Ein Problem haben wir nur dann, wenn wir uns der Folgen unseres Handelns oder unserer Entscheidungen nicht bewusst sind. Ich mache mich jetzt zum Ketzer, indem ich sage, dass es durchaus möglich ist, Scrum zu verändern. Ich muss mir nur bei jeder Anpassung die Frage stellen, was ich damit bezwecke, und was das für Folgen haben wird. Schließlich muss ich die Effekte auch beobachten und bewerten.

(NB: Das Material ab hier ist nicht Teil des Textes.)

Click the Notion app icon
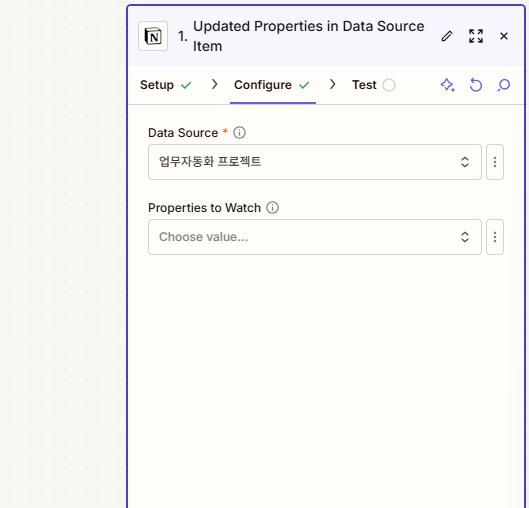529x508 pixels. (153, 36)
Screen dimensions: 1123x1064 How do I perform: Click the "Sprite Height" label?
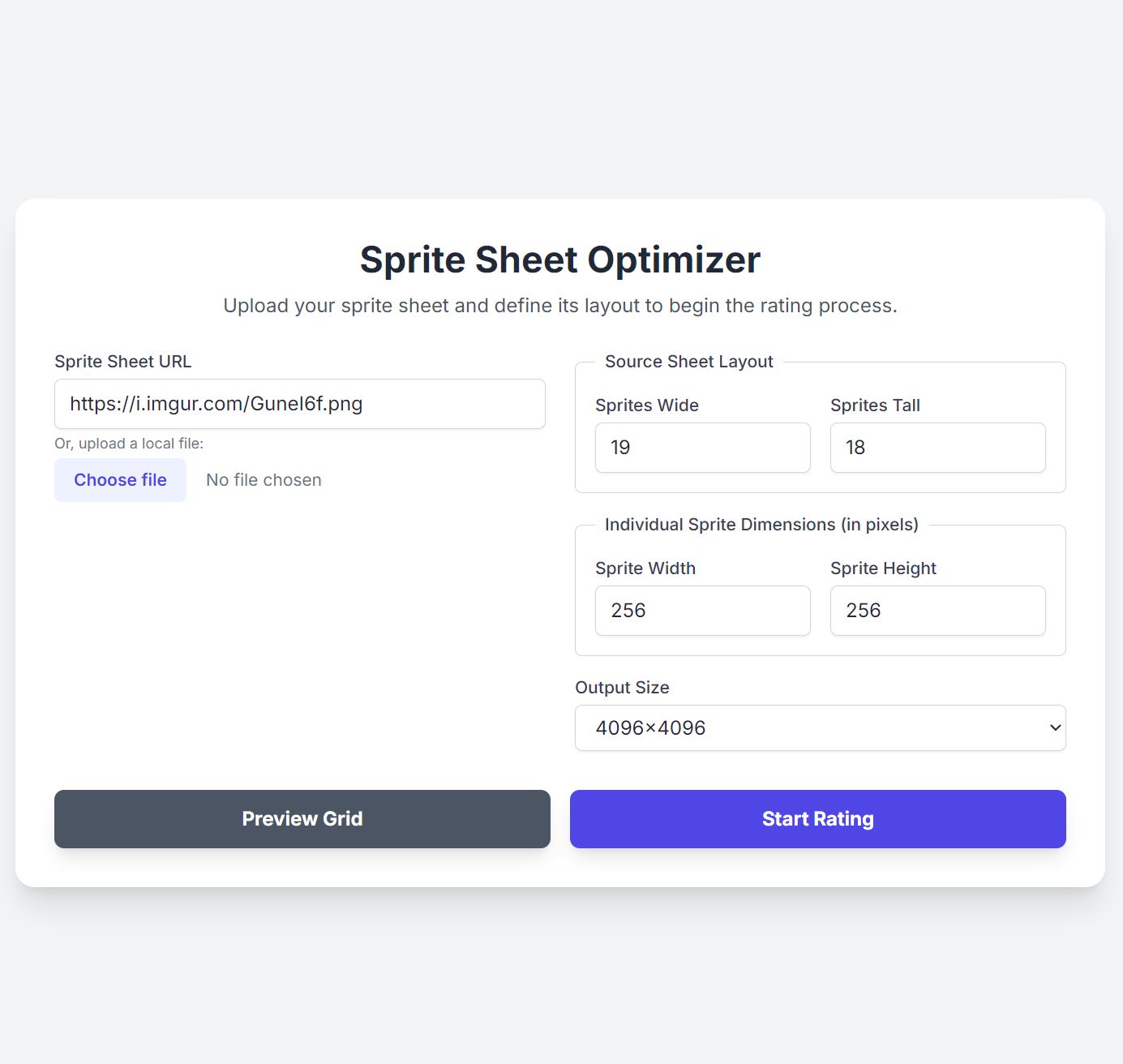883,568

Ich kann mich beispielsweise entscheiden, dass ich für ein technikgetriebenes Thema auf einen Product Owner verzichten kann. Die Entwicklerkollegen entscheiden dann vollkommen allein. Auch wenn dies dann kein Scrum-Team ist, kann es durchaus agil vorgehen. Ich sollte nun aber beobachten, wie sich die Dinge entwickeln (was ich bei jedem anderen Scrum-Team auch tun müsste). Läuft es gut, das Team organisiert sich und seine Aufgaben vernünftig und neigt nicht dazu, zu viele unwichtige Dinge zu tun, ist alles wunderbar. Verzettelt sich das Team, erledigt eher unnötige Anforderungen und bekommt keine sinnvolle Priorisierung hin, dann war meine Entscheidung, auf einen Product Owner zu verzichten, vielleicht nicht richtig, und ich muss mir neue Gedanken machen.

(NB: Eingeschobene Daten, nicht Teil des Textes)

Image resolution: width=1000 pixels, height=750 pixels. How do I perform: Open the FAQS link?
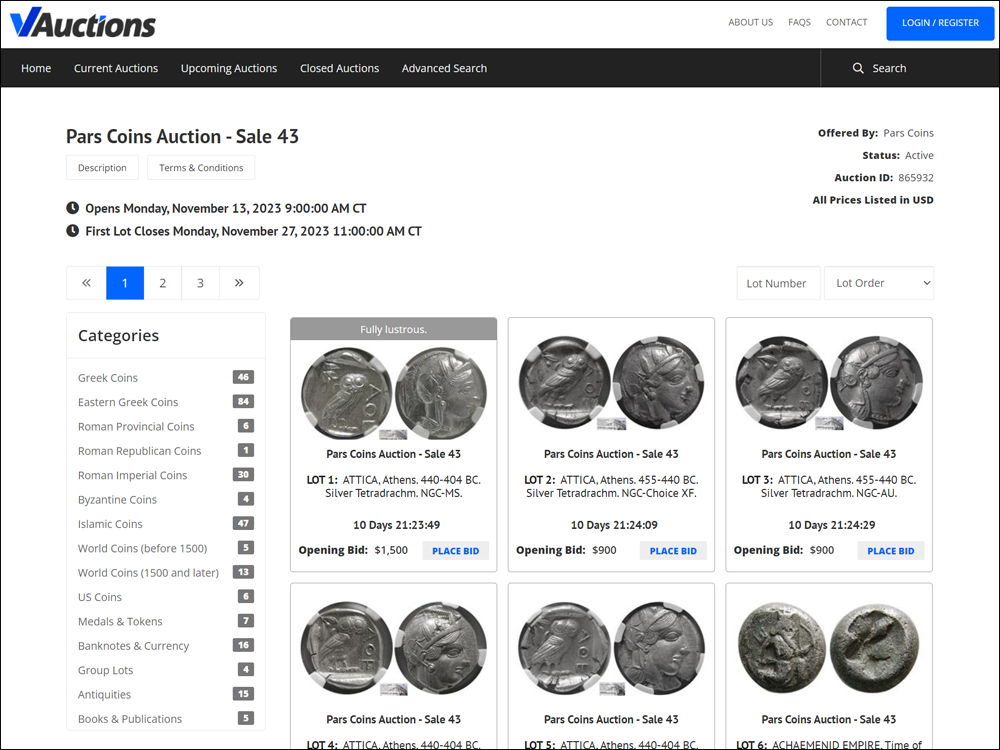coord(799,22)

In diesem Fall ist es kein ScrumBut, es ist schlicht nicht Scrum. Habe ich dies als bewusste Entscheidung getroffen. Ist das vollkommen in Ordnung. Ein ScrumBut, und damit ein Problem, habe ich dann, wenn ich Scrum verändere und an meine (scheinbaren) Bedürfnisse anpasse, ohne das Ganze zu betrachten. Ich kann Scrum verändern und noch immer agil sein, praktiziere dann nur eben kein Scrum mehr. Bei allem, was ich tue, ist es vor allem wichtig, dass ich mir vollkommen darüber im Klaren bin, warum ich was mache.